%%

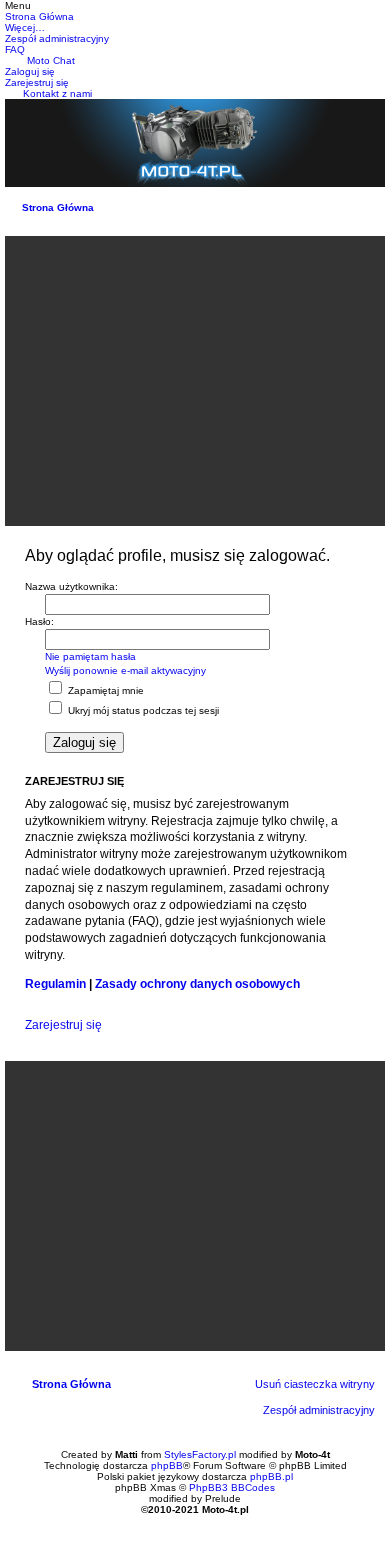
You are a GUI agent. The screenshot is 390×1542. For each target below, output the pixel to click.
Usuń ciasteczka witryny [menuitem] (315, 1384)
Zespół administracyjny (57, 38)
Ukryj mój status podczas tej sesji (142, 710)
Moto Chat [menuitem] (51, 60)
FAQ (15, 49)
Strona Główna (58, 207)
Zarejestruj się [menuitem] (37, 82)
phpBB (167, 1465)
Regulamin (55, 984)
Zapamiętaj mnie (104, 690)
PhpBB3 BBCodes (232, 1487)
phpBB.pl (271, 1476)
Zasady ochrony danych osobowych (197, 984)
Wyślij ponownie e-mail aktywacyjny (125, 670)
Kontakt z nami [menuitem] (57, 93)
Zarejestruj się (63, 1025)
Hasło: (39, 621)
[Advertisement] (195, 381)
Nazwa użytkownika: (71, 586)
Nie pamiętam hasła (90, 656)
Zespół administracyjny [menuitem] (319, 1410)
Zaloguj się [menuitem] (30, 71)
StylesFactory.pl (200, 1454)
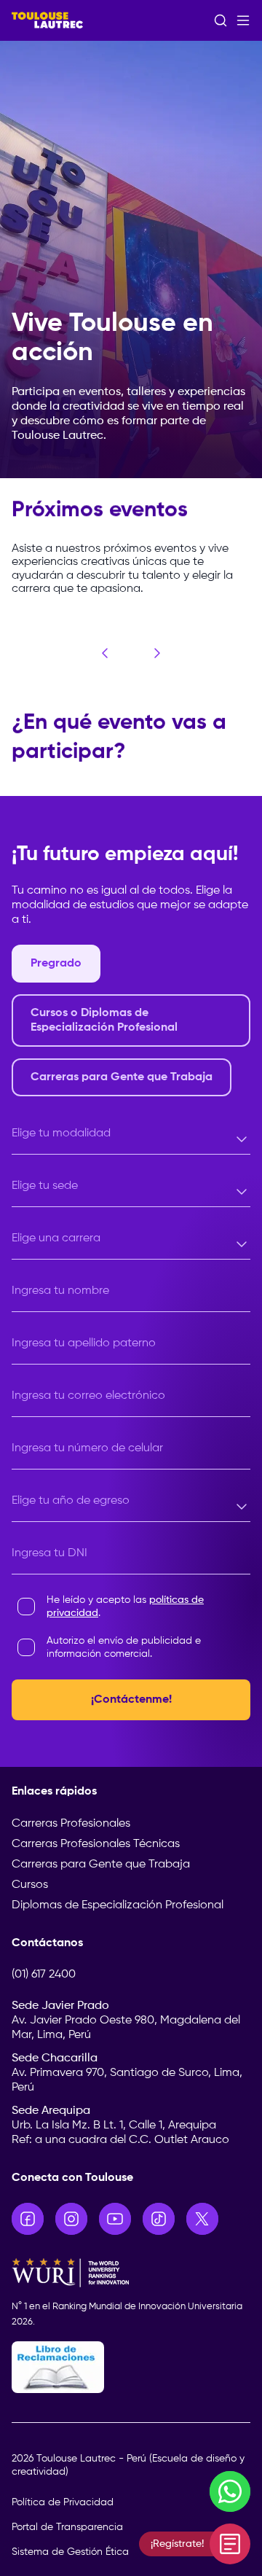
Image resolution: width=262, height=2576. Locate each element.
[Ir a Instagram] (71, 2219)
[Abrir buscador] (220, 20)
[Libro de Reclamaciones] (131, 2367)
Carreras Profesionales (71, 1824)
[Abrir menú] (243, 20)
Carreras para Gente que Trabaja (101, 1864)
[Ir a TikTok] (159, 2219)
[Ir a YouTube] (115, 2219)
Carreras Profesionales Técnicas (96, 1844)
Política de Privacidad (63, 2502)
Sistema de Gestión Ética (70, 2552)
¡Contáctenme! (131, 1700)
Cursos (30, 1885)
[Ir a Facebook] (28, 2219)
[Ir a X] (202, 2219)
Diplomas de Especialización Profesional (117, 1905)
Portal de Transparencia (67, 2527)
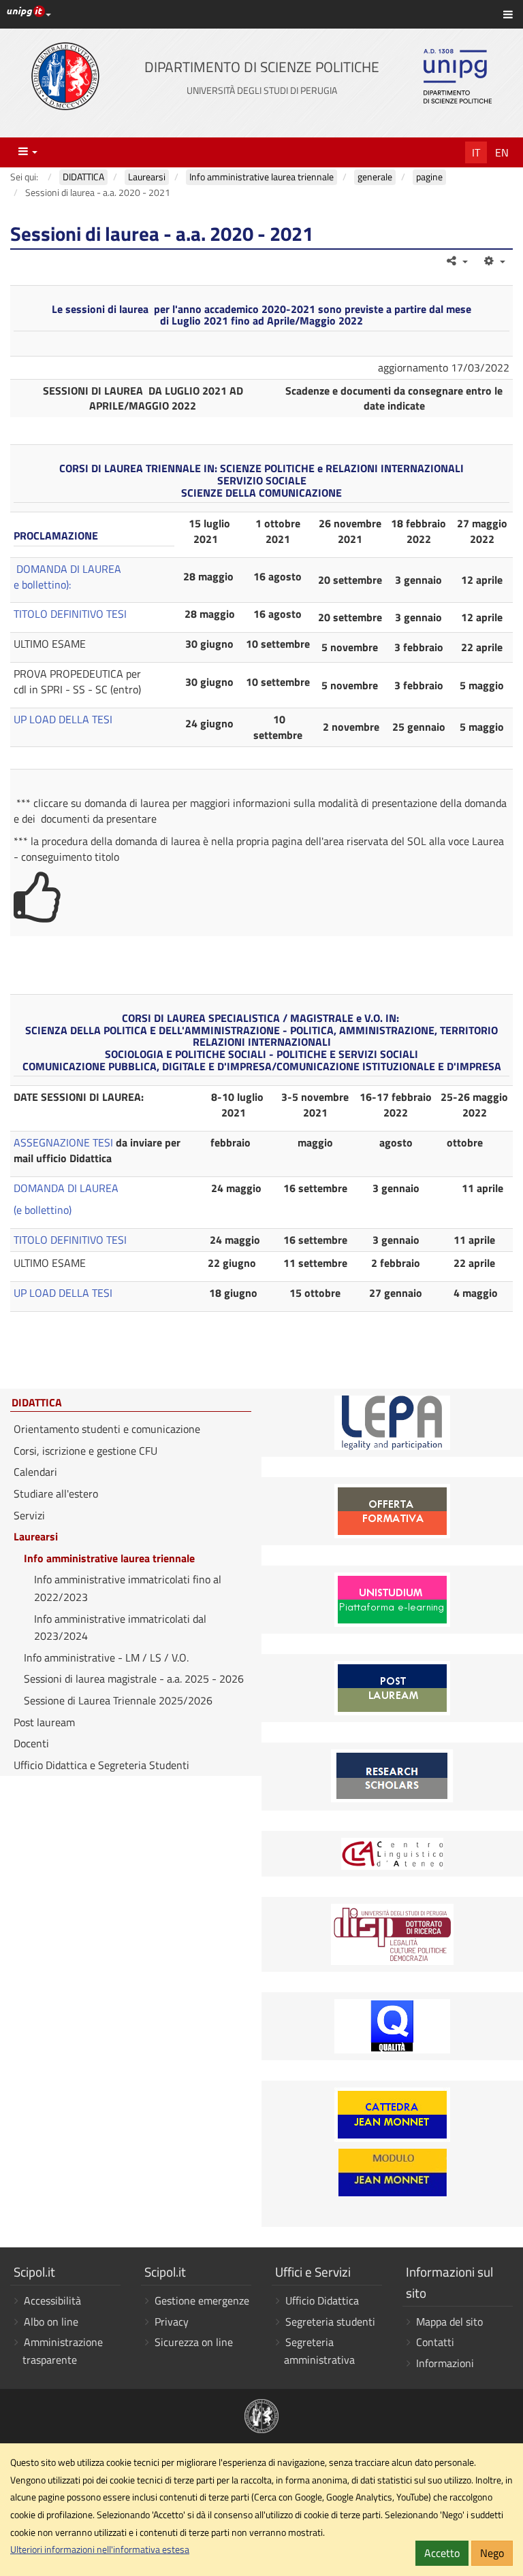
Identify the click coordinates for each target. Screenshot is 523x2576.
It (476, 152)
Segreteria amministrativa (319, 2351)
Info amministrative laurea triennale (109, 1558)
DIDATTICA (37, 1403)
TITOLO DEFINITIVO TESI (70, 614)
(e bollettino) (43, 1210)
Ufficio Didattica (322, 2300)
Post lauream (44, 1722)
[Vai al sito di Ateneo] (65, 76)
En (502, 152)
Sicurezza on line (194, 2342)
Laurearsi (36, 1536)
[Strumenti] (493, 260)
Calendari (35, 1472)
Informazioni (445, 2363)
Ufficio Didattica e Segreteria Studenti (101, 1765)
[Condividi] (456, 260)
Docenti (31, 1743)
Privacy (172, 2321)
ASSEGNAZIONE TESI (63, 1142)
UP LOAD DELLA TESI (63, 719)
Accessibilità (52, 2300)
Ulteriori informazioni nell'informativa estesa (99, 2549)
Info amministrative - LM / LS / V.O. (106, 1657)
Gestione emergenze (202, 2300)
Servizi (29, 1515)
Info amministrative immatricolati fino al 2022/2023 (127, 1588)
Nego (492, 2553)
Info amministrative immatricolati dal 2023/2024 (120, 1628)
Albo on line (51, 2321)
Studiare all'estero (56, 1493)
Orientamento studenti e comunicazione (107, 1429)
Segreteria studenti (330, 2321)
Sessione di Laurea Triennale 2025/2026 (118, 1700)
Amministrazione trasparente (62, 2351)
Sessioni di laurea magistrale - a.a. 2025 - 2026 (134, 1678)
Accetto (442, 2553)
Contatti (435, 2342)
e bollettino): (42, 584)
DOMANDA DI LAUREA (68, 569)
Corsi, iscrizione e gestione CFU (85, 1450)
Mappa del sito (449, 2321)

%%

◆ Your objective:
Whenever the word "menuitem" shows up in a line above, copy that line.

◆ Task response:
Usuń ciasteczka witryny [menuitem] (315, 1384)
Moto Chat [menuitem] (51, 60)
Zarejestruj się [menuitem] (37, 82)
Kontakt z nami [menuitem] (57, 93)
Zespół administracyjny [menuitem] (319, 1410)
Zaloguj się [menuitem] (30, 71)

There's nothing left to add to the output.